Jewish education in Czech Republic sees tenth anniversary
The start of the new school year saw a special anniversary on Monday: 10 years since the revival of Jewish education in Prague. The Gur Arye (Lion's Cub) Elementary School and Or Chadas (New Light) High School are the only Jewish schools in the Czech Republic, and on Monday their anniversary was celebrated by teachers, students and a number of notable guests, including Senate deputy chairman Petr Pithart. Speaking at the school, he called ten years "barely a second in Jewish history" but indicated the fifty that followed the Holocaust were "much more" since very "being or not being" were at stake.
"The survival of the Jewish community in Prague was never certain and it was only with much sacrifice that after 1989 it became possible to begin correcting the situation. I can not imagine the Jewish community here without its own schools: education, more than anything else, is part of the Jewish heritage."
"Prague always had a tradition of Jewish education, unfortunately broken by the Holocaust and the Shoah, and no one under the communist era was able to restart this or even to think about it. After the changes, almost all countries began to rebuild, to renew their Jewish life, and part of this was how we started in Prague."
All the same, there's no question beginnings were difficult:
"You would not believe it: seven students in the first grade in 1997. I tell you honestly that I had certain doubts about the success and future of this school! But just five years later we were already at full capacity and the need came to renovate the building. When we started there were different companies here - we had just two or three rooms and I thought at first they would be enough. But in 2000 we started to renovate and emptied the whole building, because of demand. So this is confirmation of a good idea."

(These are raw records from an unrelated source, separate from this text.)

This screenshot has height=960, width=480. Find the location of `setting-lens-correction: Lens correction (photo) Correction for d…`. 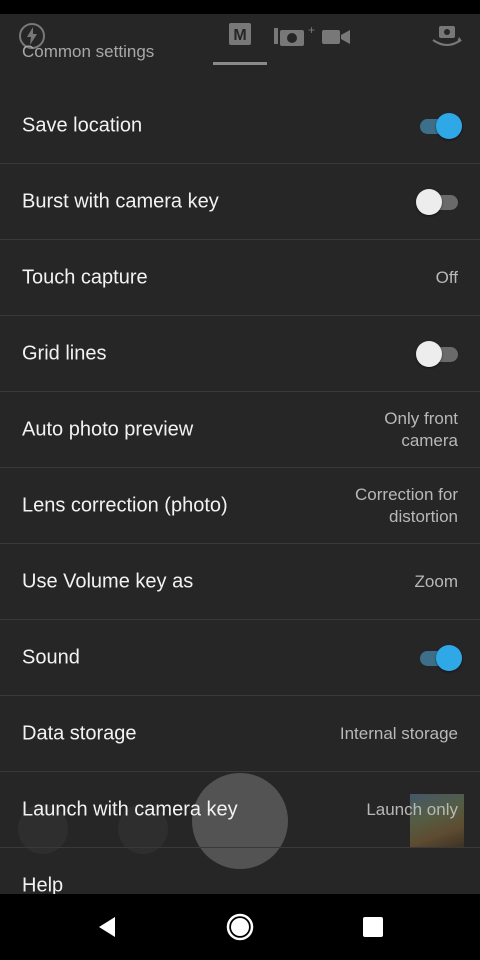

setting-lens-correction: Lens correction (photo) Correction for d… is located at coordinates (240, 506).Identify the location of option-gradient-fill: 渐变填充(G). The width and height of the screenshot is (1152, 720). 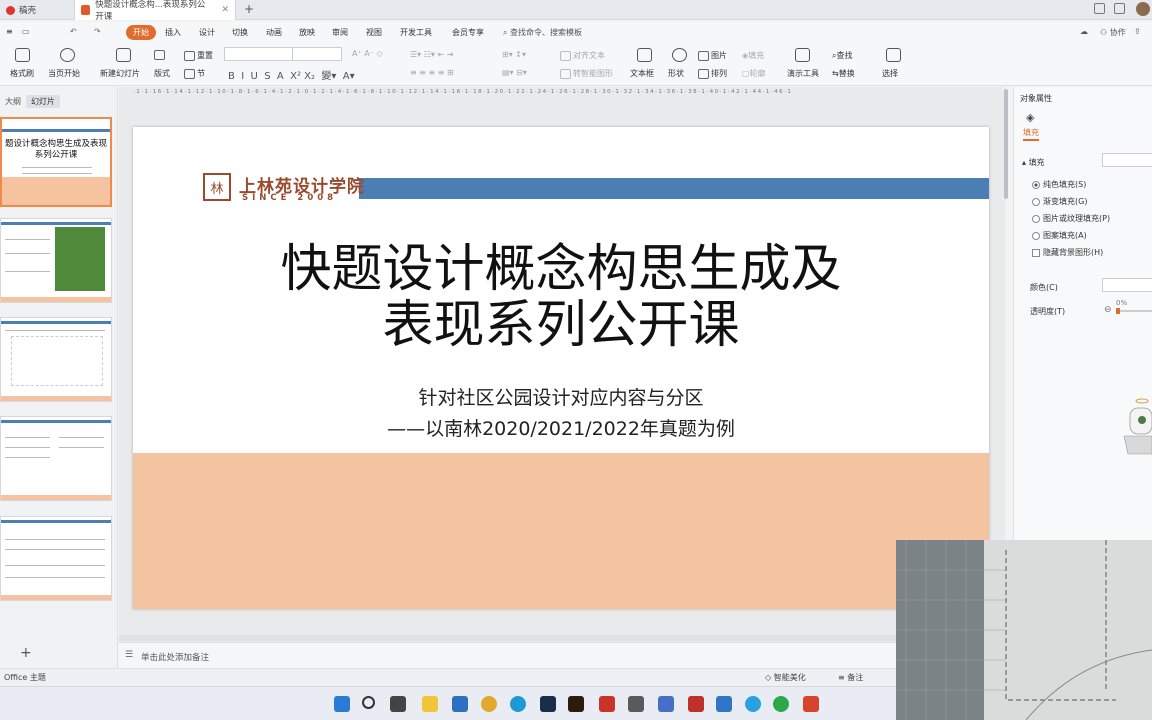
(1060, 202).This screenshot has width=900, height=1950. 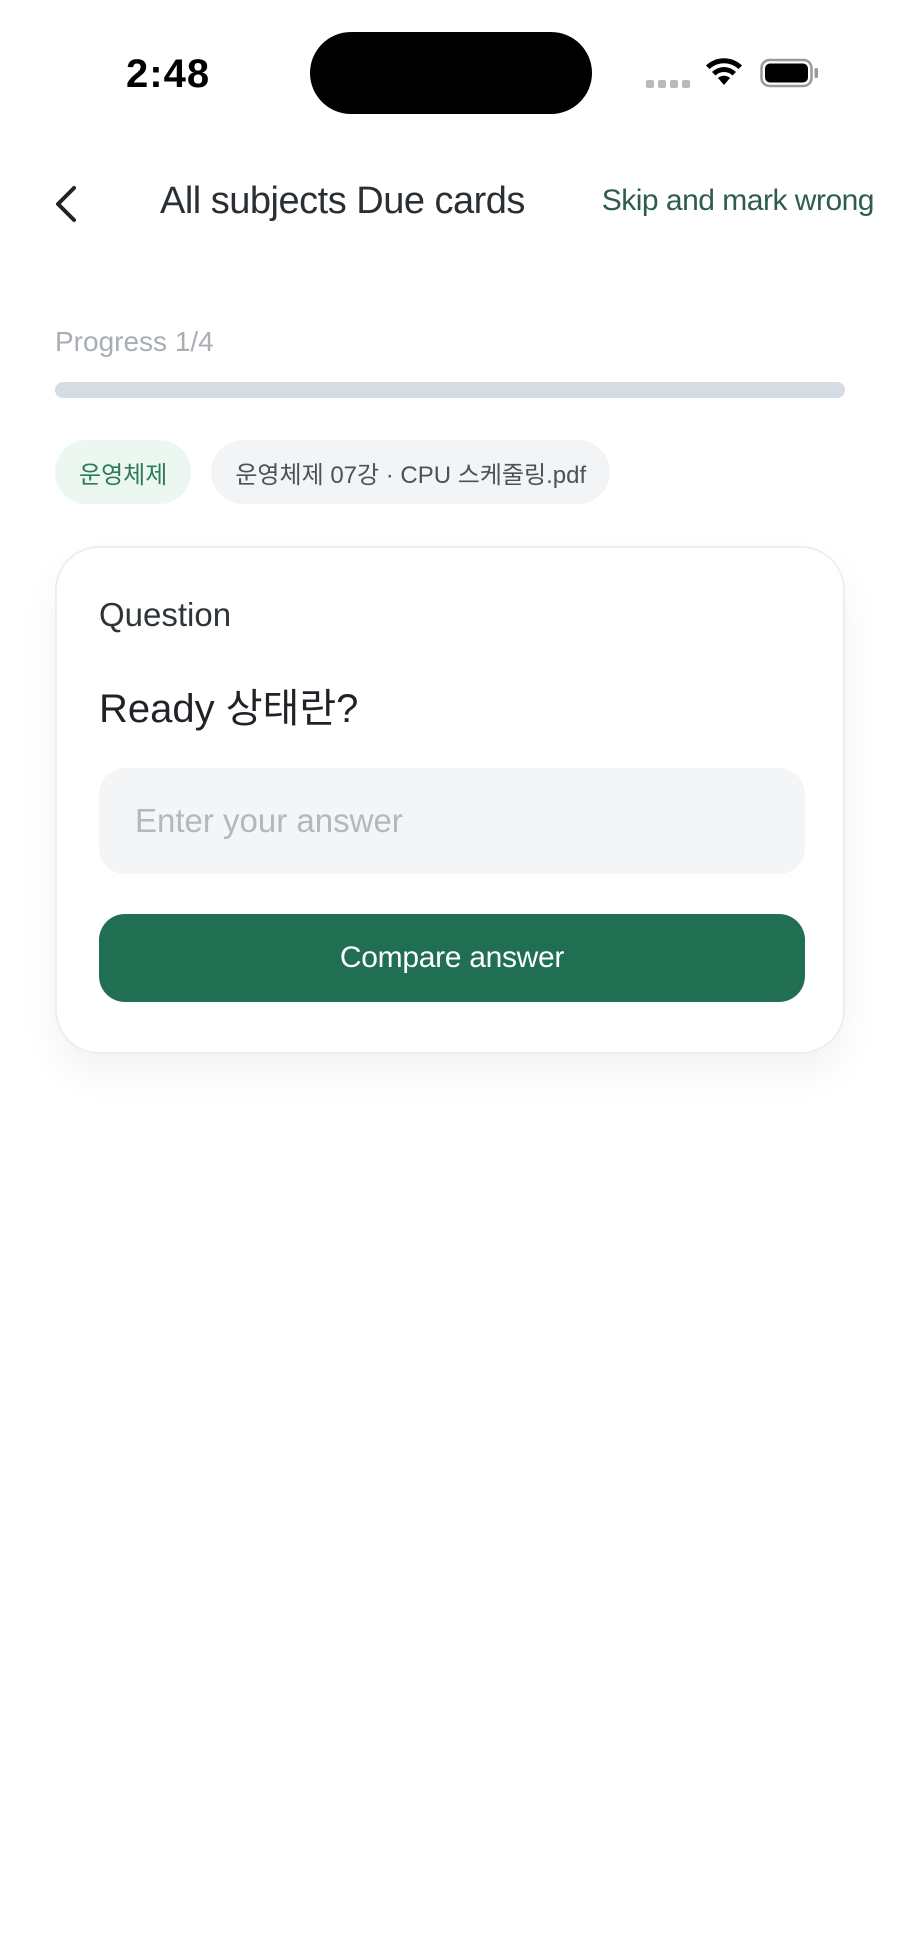 What do you see at coordinates (134, 342) in the screenshot?
I see `progress-label: Progress 1/4` at bounding box center [134, 342].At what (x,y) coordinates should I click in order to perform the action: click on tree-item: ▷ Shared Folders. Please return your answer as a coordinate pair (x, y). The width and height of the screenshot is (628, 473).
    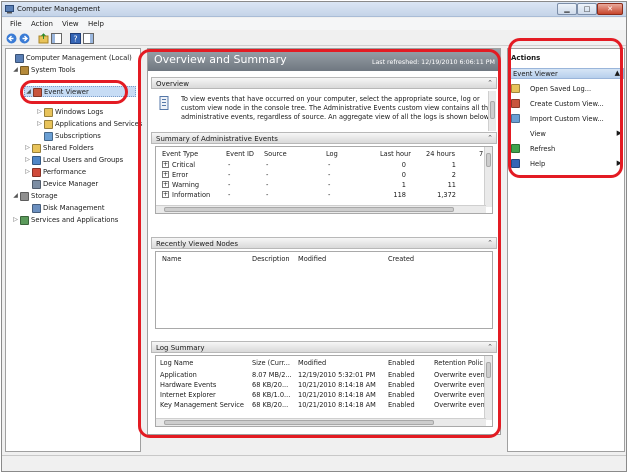
    Looking at the image, I should click on (80, 148).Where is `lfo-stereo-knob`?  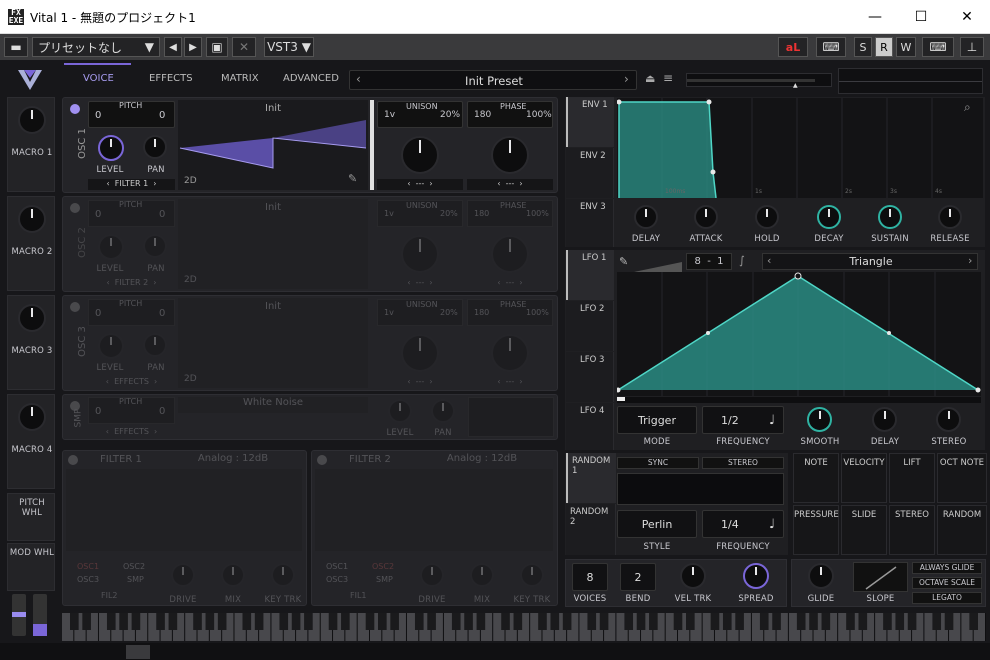
lfo-stereo-knob is located at coordinates (948, 420).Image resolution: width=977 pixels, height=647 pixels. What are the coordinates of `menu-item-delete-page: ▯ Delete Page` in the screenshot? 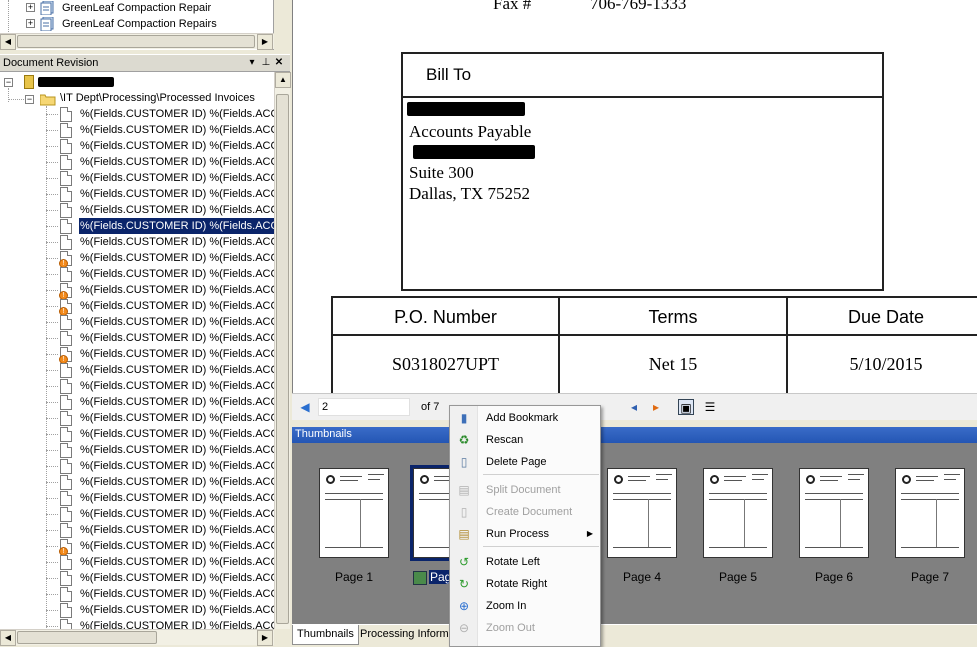 It's located at (525, 462).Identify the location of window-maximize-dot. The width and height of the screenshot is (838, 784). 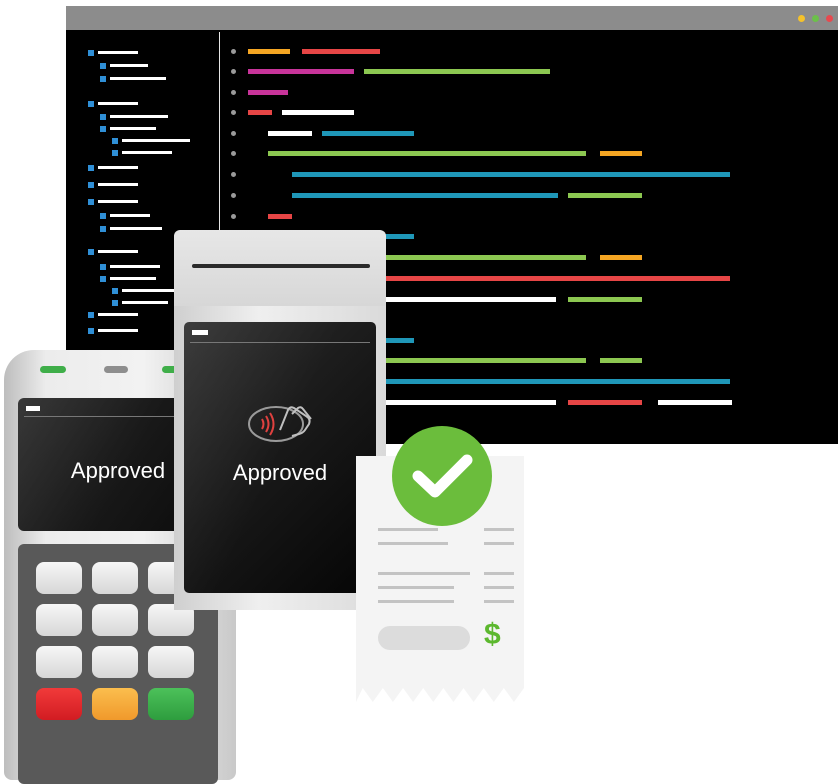
(816, 18).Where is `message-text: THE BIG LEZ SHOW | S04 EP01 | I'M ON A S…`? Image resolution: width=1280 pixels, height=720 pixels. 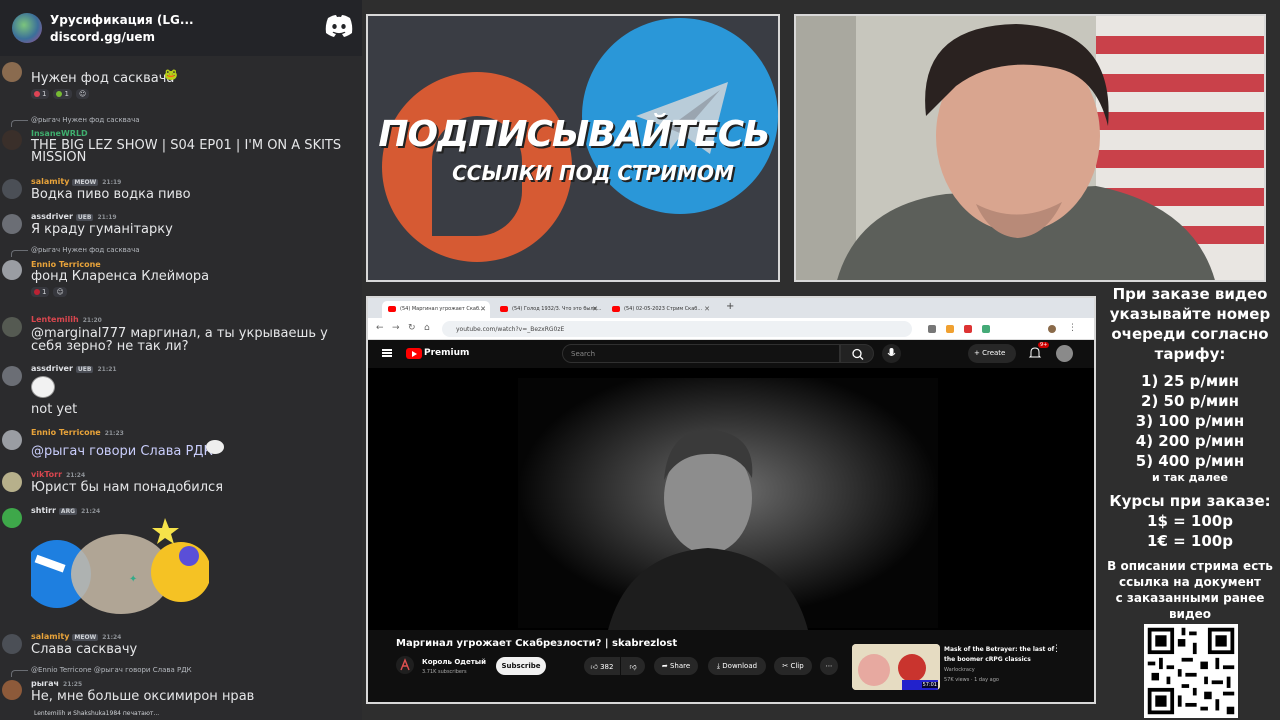
message-text: THE BIG LEZ SHOW | S04 EP01 | I'M ON A S… is located at coordinates (186, 152).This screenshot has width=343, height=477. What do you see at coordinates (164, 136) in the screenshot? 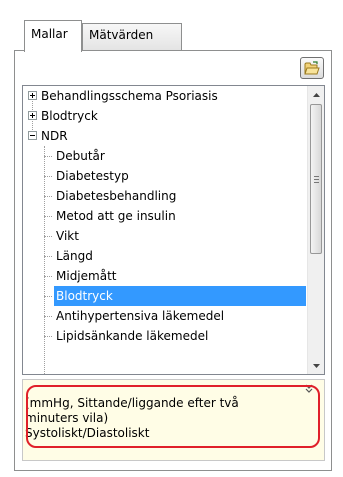
I see `tree-item: NDR` at bounding box center [164, 136].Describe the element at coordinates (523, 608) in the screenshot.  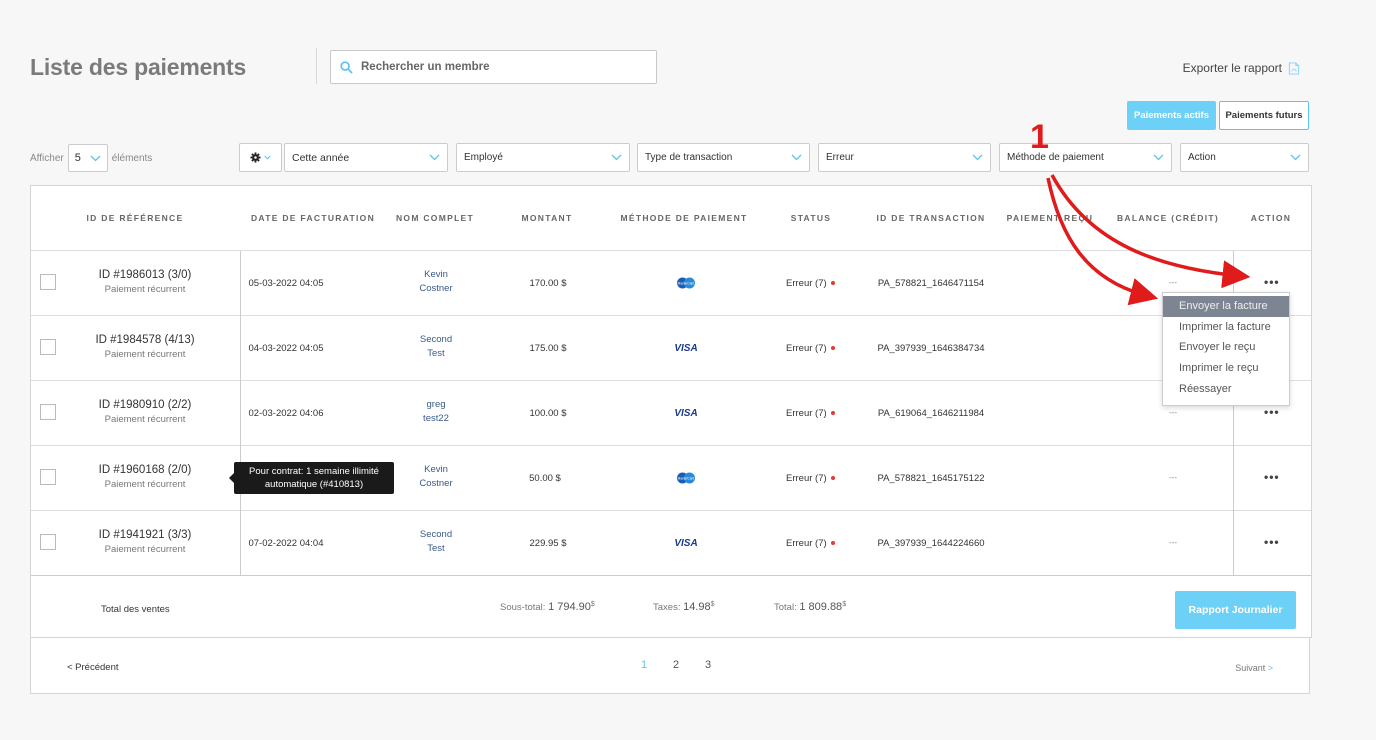
I see `subtotal-label: Sous-total:` at that location.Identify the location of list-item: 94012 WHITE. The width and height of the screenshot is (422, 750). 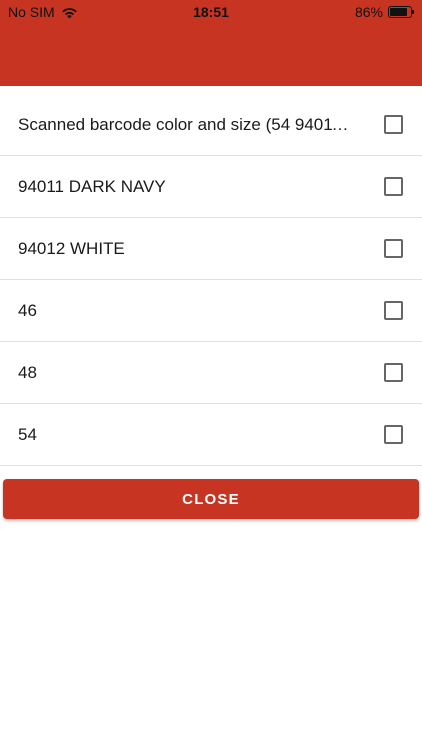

Students at the "Lauder" schools in Prague do not have to be Jewish but not surprisingly are expected to respect Jewish values. Along with standard classes, there is instruction on Jewish traditions, and there are extracurricular lessons of Hebrew. Children can also learn Hebrew as of the sixth grade. 1st grade teacher Katerina Rohalova told Radio Prague the mix of different languages among some students even in the first year was unusually rich:
"There's one little girl in my class whose mum is from Germany so she speaks German with her. Her father is from Israel, and she speaks Hebrew with him. She's still a little shy about answering in Czech. But within a five minute stretch she spoke in German to her mum, to me in Czech, and Hebrew to her fellow classmate."